- Goal of the exercise -
Some of the lines below need repeating. Reproduce exactly those between the lines holding "Task: Zoom in on the canvas" and "Task: Select the Origin CA Key row label", inclusive.

:::::

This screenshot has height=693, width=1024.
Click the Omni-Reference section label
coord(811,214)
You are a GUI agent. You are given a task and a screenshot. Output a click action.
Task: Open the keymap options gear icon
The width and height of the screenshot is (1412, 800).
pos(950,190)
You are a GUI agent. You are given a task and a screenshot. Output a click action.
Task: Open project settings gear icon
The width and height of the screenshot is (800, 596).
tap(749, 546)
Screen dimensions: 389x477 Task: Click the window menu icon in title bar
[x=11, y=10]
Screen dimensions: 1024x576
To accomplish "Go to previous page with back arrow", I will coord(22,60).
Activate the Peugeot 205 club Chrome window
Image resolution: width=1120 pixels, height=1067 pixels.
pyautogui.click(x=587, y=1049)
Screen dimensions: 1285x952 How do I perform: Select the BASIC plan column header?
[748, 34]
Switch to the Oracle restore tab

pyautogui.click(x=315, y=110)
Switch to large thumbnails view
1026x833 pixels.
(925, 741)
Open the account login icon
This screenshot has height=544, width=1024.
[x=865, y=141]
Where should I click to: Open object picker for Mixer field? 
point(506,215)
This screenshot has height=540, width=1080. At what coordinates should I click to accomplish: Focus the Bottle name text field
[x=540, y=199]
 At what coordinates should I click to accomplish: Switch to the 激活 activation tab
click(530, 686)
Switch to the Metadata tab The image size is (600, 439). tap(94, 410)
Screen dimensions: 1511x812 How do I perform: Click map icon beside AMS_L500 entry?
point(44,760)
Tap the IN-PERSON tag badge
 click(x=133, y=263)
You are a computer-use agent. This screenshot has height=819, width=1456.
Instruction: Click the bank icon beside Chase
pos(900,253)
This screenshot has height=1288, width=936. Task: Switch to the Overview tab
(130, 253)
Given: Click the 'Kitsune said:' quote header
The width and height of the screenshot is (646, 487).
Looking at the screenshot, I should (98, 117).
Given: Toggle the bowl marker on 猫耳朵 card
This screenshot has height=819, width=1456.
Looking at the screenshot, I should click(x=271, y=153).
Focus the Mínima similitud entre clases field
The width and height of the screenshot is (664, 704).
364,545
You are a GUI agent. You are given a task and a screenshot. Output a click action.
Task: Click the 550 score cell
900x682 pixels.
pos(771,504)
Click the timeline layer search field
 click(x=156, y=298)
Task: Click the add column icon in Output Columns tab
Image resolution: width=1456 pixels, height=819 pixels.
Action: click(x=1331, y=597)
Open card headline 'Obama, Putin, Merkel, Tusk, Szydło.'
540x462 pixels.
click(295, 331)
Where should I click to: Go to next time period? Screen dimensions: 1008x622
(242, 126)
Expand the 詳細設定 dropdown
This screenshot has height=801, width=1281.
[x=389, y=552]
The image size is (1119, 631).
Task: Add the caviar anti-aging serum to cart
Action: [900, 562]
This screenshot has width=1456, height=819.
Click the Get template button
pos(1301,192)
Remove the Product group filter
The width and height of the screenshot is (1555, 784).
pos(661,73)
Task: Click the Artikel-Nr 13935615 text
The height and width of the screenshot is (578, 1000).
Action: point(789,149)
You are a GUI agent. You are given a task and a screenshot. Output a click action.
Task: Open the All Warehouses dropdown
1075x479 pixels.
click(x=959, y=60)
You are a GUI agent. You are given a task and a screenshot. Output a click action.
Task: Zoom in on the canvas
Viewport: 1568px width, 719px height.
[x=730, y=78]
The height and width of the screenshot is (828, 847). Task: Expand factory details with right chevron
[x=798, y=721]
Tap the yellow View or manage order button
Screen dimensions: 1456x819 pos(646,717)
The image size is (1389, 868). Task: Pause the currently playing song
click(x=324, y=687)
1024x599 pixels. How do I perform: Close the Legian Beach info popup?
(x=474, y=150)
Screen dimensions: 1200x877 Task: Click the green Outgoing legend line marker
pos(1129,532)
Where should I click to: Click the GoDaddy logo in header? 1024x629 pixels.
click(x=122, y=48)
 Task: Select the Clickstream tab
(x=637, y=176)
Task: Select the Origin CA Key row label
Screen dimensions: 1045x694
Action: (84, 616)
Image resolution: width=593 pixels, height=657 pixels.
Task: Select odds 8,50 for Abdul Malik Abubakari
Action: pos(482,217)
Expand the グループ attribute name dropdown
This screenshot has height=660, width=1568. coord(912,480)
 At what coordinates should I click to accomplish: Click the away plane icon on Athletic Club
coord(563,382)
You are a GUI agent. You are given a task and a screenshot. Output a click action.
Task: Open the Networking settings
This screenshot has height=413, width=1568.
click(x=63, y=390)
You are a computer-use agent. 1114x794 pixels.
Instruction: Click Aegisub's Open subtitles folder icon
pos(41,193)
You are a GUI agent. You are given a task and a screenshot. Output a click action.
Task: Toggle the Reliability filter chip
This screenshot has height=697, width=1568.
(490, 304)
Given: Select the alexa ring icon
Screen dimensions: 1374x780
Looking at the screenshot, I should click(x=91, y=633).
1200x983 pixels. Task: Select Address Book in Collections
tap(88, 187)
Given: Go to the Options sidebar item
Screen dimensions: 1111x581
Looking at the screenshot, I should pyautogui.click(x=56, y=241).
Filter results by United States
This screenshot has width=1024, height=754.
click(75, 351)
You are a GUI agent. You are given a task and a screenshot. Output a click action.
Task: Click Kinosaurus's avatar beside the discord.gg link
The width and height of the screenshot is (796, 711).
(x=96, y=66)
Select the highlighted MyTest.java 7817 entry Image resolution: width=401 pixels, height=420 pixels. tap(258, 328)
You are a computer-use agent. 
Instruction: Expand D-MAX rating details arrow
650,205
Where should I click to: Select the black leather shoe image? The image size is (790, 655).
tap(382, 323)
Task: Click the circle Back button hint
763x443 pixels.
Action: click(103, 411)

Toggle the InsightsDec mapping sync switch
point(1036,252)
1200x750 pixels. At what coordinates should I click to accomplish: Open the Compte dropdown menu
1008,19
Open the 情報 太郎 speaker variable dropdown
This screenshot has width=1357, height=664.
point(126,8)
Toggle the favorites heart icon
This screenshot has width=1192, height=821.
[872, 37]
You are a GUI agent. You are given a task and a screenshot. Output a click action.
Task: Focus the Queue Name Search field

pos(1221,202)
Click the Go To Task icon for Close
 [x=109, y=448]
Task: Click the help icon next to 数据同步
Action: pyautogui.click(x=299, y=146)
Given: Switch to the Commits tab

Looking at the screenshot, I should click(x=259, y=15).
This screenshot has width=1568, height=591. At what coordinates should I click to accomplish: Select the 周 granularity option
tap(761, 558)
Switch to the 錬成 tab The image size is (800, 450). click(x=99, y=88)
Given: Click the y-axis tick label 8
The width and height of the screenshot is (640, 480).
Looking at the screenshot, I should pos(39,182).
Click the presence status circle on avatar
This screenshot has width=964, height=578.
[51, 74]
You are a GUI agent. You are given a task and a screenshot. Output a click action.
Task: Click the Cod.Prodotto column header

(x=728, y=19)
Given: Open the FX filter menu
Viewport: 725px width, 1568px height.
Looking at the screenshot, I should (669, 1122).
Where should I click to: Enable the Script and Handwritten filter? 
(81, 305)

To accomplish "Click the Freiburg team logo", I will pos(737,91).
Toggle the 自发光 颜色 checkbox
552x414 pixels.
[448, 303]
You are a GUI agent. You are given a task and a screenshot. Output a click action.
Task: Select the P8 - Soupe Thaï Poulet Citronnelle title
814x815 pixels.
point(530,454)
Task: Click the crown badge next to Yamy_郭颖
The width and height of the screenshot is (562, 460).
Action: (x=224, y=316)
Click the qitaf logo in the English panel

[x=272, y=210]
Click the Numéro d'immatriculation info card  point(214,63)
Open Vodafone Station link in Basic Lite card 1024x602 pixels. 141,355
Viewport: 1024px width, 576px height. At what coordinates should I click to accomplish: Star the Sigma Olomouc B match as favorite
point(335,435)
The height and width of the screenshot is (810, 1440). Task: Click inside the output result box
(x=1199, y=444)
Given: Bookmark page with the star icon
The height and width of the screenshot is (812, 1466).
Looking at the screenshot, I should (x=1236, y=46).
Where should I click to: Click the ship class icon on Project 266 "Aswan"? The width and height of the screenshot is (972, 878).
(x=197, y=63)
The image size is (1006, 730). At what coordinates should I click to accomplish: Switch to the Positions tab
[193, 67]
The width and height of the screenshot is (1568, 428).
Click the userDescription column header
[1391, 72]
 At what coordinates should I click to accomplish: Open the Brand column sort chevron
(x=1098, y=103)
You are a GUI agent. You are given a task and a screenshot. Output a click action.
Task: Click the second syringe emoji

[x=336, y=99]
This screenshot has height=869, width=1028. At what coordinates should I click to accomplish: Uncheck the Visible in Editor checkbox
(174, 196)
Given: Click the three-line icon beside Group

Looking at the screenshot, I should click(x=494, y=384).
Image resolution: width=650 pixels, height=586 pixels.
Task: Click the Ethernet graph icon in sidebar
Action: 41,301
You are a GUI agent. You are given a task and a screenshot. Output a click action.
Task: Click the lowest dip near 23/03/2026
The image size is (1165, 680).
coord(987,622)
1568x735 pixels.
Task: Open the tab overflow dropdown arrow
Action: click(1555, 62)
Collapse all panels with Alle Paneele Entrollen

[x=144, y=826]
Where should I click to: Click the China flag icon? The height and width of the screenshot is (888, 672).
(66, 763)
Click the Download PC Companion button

:::::

- Solved exercise -
Task: Zoom in on the canvas
Viewport: 1568px width, 719px height.
[x=730, y=78]
The height and width of the screenshot is (828, 847). Task: Expand factory details with right chevron
[x=798, y=721]
Tap the yellow View or manage order button
Screen dimensions: 1456x819 pos(646,717)
The image size is (1389, 868). Task: Pause the currently playing song
click(x=324, y=687)
1024x599 pixels. How do I perform: Close the Legian Beach info popup?
(x=474, y=150)
Screen dimensions: 1200x877 Task: Click the green Outgoing legend line marker
pos(1129,532)
Where should I click to: Click the GoDaddy logo in header? 1024x629 pixels.
click(x=122, y=48)
 Task: Select the Clickstream tab
(x=637, y=176)
Task: Select the Origin CA Key row label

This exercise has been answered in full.